▸ Excerpted data
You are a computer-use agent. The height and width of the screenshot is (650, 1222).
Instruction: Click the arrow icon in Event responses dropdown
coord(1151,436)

...

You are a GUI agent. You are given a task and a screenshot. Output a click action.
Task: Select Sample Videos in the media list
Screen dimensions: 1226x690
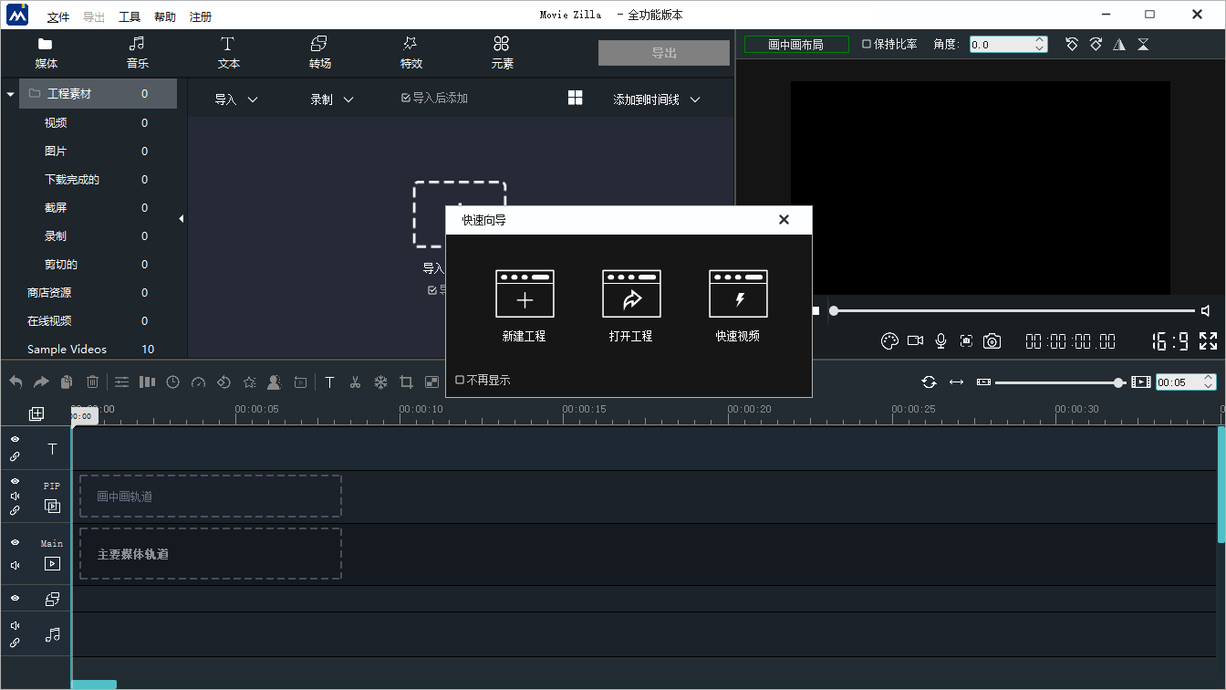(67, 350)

▸ To do
Please copy out each line of the data in which the word "screenshot" occurs.

▸ Written solution
You are a computer-use agent. The height and width of the screenshot is (650, 1222).
You are a GUI agent. You are given a task and a screenshot. Output a click action.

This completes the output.